### What the exercise asks
Recast the lines below as a Markdown table with the columns n and Line, giving each non-blank line its own numbered row and omitting blank lines.

(Entries pointing to words and elements)
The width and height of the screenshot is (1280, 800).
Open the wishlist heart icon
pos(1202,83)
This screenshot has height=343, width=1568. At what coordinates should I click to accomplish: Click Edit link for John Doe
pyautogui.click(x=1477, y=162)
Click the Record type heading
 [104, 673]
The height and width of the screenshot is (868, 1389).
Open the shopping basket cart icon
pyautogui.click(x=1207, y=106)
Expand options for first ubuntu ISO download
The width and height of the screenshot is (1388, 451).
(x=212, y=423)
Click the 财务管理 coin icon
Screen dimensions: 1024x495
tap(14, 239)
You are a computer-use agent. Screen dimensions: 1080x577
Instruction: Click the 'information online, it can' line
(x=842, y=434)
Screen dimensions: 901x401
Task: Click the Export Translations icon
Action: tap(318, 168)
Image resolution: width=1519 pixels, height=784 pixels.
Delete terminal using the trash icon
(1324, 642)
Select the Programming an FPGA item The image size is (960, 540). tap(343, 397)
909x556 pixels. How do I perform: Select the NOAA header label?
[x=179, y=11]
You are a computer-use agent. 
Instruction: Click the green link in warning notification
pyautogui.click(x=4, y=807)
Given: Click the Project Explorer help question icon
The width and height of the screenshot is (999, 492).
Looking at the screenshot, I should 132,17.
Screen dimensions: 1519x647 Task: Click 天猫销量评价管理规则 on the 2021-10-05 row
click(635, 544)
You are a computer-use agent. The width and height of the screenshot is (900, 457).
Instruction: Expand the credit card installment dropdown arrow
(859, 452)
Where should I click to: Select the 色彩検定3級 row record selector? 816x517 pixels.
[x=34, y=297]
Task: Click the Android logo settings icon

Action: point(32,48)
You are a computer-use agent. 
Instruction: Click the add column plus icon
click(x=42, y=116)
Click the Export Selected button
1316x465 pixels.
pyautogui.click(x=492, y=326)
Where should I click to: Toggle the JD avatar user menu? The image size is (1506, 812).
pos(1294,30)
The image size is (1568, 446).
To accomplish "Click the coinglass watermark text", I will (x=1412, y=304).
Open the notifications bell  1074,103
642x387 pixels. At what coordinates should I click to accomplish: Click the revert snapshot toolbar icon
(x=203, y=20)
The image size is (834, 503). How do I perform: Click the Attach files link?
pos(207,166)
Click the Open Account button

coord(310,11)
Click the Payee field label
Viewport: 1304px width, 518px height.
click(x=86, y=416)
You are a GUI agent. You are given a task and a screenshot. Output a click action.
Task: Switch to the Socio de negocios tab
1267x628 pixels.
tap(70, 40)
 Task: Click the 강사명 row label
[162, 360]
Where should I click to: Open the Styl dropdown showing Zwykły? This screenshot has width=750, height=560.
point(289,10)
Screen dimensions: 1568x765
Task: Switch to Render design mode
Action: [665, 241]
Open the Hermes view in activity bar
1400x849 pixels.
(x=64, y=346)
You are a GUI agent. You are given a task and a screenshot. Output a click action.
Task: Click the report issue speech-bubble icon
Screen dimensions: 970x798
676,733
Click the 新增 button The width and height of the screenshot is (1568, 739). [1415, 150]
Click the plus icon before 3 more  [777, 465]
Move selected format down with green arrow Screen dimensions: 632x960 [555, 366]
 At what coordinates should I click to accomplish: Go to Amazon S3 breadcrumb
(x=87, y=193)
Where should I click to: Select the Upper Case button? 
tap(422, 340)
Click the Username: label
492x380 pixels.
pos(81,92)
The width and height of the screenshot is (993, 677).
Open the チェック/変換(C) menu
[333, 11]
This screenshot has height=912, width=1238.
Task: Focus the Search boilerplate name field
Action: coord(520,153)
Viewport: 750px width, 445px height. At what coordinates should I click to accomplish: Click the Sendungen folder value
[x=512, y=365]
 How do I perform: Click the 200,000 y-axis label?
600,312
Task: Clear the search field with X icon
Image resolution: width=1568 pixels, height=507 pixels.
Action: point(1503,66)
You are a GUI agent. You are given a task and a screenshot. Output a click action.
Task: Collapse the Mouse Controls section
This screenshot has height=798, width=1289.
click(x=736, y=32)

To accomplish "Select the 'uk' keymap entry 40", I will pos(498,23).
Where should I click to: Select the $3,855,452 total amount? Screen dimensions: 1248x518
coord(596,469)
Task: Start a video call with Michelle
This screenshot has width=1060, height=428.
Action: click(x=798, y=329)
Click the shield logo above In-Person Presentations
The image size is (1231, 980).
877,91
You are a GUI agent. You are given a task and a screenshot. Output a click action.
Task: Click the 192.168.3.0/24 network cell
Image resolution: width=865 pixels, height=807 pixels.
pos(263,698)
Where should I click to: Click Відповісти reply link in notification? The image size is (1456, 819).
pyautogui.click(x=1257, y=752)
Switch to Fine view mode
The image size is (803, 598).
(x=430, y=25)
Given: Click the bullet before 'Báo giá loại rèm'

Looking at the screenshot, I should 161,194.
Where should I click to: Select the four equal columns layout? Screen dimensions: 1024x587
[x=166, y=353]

### Reply to the task
| n | Line |
|---|---|
| 1 | The width and height of the screenshot is (1280, 800). |
| 2 | Open the wishlist heart icon |
| 3 | pos(1202,83) |
| 4 | This screenshot has height=343, width=1568. At what coordinates should I click to accomplish: Click Edit link for John Doe |
| 5 | pyautogui.click(x=1477, y=162) |
| 6 | Click the Record type heading |
| 7 |  [104, 673] |
| 8 | The height and width of the screenshot is (868, 1389). |
| 9 | Open the shopping basket cart icon |
| 10 | pyautogui.click(x=1207, y=106) |
| 11 | Expand options for first ubuntu ISO download |
| 12 | The width and height of the screenshot is (1388, 451). |
| 13 | (x=212, y=423) |
| 14 | Click the 财务管理 coin icon |
| 15 | Screen dimensions: 1024x495 |
| 16 | tap(14, 239) |
| 17 | You are a computer-use agent. Screen dimensions: 1080x577 |
| 18 | Instruction: Click the 'information online, it can' line |
| 19 | (x=842, y=434) |
| 20 | Screen dimensions: 901x401 |
| 21 | Task: Click the Export Translations icon |
| 22 | Action: tap(318, 168) |
| 23 | Image resolution: width=1519 pixels, height=784 pixels. |
| 24 | Delete terminal using the trash icon |
| 25 | (1324, 642) |
| 26 | Select the Programming an FPGA item The image size is (960, 540). tap(343, 397) |
| 27 | 909x556 pixels. How do I perform: Select the NOAA header label? |
| 28 | [x=179, y=11] |
| 29 | You are a computer-use agent.  |
| 30 | Instruction: Click the green link in warning notification |
| 31 | pyautogui.click(x=4, y=807) |
| 32 | Given: Click the Project Explorer help question icon |
| 33 | The width and height of the screenshot is (999, 492). |
| 34 | Looking at the screenshot, I should 132,17. |
| 35 | Screen dimensions: 1519x647 Task: Click 天猫销量评价管理规则 on the 2021-10-05 row |
| 36 | click(635, 544) |
| 37 | You are a computer-use agent. The width and height of the screenshot is (900, 457). |
| 38 | Instruction: Expand the credit card installment dropdown arrow |
| 39 | (859, 452) |
| 40 | Where should I click to: Select the 色彩検定3級 row record selector? 816x517 pixels. |
| 41 | [x=34, y=297] |
| 42 | Task: Click the Android logo settings icon |
| 43 | Action: point(32,48) |
| 44 | You are a computer-use agent.  |
| 45 | Instruction: Click the add column plus icon |
| 46 | click(x=42, y=116) |
| 47 | Click the Export Selected button |
| 48 | 1316x465 pixels. |
| 49 | pyautogui.click(x=492, y=326) |
| 50 | Where should I click to: Toggle the JD avatar user menu? The image size is (1506, 812). |
| 51 | pos(1294,30) |
| 52 | The image size is (1568, 446). |
| 53 | To accomplish "Click the coinglass watermark text", I will (x=1412, y=304). |
| 54 | Open the notifications bell  1074,103 |
| 55 | 642x387 pixels. At what coordinates should I click to accomplish: Click the revert snapshot toolbar icon |
| 56 | (x=203, y=20) |
| 57 | The image size is (834, 503). How do I perform: Click the Attach files link? |
| 58 | pos(207,166) |
| 59 | Click the Open Account button |
| 60 | coord(310,11) |
| 61 | Click the Payee field label |
| 62 | Viewport: 1304px width, 518px height. |
| 63 | click(x=86, y=416) |
| 64 | You are a GUI agent. You are given a task and a screenshot. Output a click action. |
| 65 | Task: Switch to the Socio de negocios tab |
| 66 | 1267x628 pixels. |
| 67 | tap(70, 40) |
| 68 |  Task: Click the 강사명 row label |
| 69 | [162, 360] |
| 70 | Where should I click to: Open the Styl dropdown showing Zwykły? This screenshot has width=750, height=560. |
| 71 | point(289,10) |
| 72 | Screen dimensions: 1568x765 |
| 73 | Task: Switch to Render design mode |
| 74 | Action: [665, 241] |
| 75 | Open the Hermes view in activity bar |
| 76 | 1400x849 pixels. |
| 77 | (x=64, y=346) |
| 78 | You are a GUI agent. You are given a task and a screenshot. Output a click action. |
| 79 | Task: Click the report issue speech-bubble icon |
| 80 | Screen dimensions: 970x798 |
| 81 | 676,733 |
| 82 | Click the 新增 button The width and height of the screenshot is (1568, 739). [1415, 150] |
| 83 | Click the plus icon before 3 more  [777, 465] |
| 84 | Move selected format down with green arrow Screen dimensions: 632x960 [555, 366] |
| 85 |  At what coordinates should I click to accomplish: Go to Amazon S3 breadcrumb |
| 86 | (x=87, y=193) |
| 87 | Where should I click to: Select the Upper Case button?  |
| 88 | tap(422, 340) |
| 89 | Click the Username: label |
| 90 | 492x380 pixels. |
| 91 | pos(81,92) |
| 92 | The width and height of the screenshot is (993, 677). |
| 93 | Open the チェック/変換(C) menu |
| 94 | [333, 11] |
| 95 | This screenshot has height=912, width=1238. |
| 96 | Task: Focus the Search boilerplate name field |
| 97 | Action: coord(520,153) |
| 98 | Viewport: 750px width, 445px height. At what coordinates should I click to accomplish: Click the Sendungen folder value |
| 99 | [x=512, y=365] |
| 100 |  How do I perform: Click the 200,000 y-axis label? |
| 101 | 600,312 |
| 102 | Task: Clear the search field with X icon |
| 103 | Image resolution: width=1568 pixels, height=507 pixels. |
| 104 | Action: point(1503,66) |
| 105 | You are a GUI agent. You are given a task and a screenshot. Output a click action. |
| 106 | Task: Collapse the Mouse Controls section |
| 107 | This screenshot has height=798, width=1289. |
| 108 | click(x=736, y=32) |
| 109 | To accomplish "Select the 'uk' keymap entry 40", I will pos(498,23). |
| 110 | Where should I click to: Select the $3,855,452 total amount? Screen dimensions: 1248x518 |
| 111 | coord(596,469) |
| 112 | Task: Start a video call with Michelle |
| 113 | This screenshot has width=1060, height=428. |
| 114 | Action: click(x=798, y=329) |
| 115 | Click the shield logo above In-Person Presentations |
| 116 | The image size is (1231, 980). |
| 117 | 877,91 |
| 118 | You are a GUI agent. You are given a task and a screenshot. Output a click action. |
| 119 | Task: Click the 192.168.3.0/24 network cell |
| 120 | Image resolution: width=865 pixels, height=807 pixels. |
| 121 | pos(263,698) |
| 122 | Where should I click to: Click Відповісти reply link in notification? The image size is (1456, 819). |
| 123 | pyautogui.click(x=1257, y=752) |
| 124 | Switch to Fine view mode |
| 125 | The image size is (803, 598). |
| 126 | (x=430, y=25) |
| 127 | Given: Click the bullet before 'Báo giá loại rèm' |
| 128 | Looking at the screenshot, I should 161,194. |
| 129 | Where should I click to: Select the four equal columns layout? Screen dimensions: 1024x587 |
| 130 | [x=166, y=353] |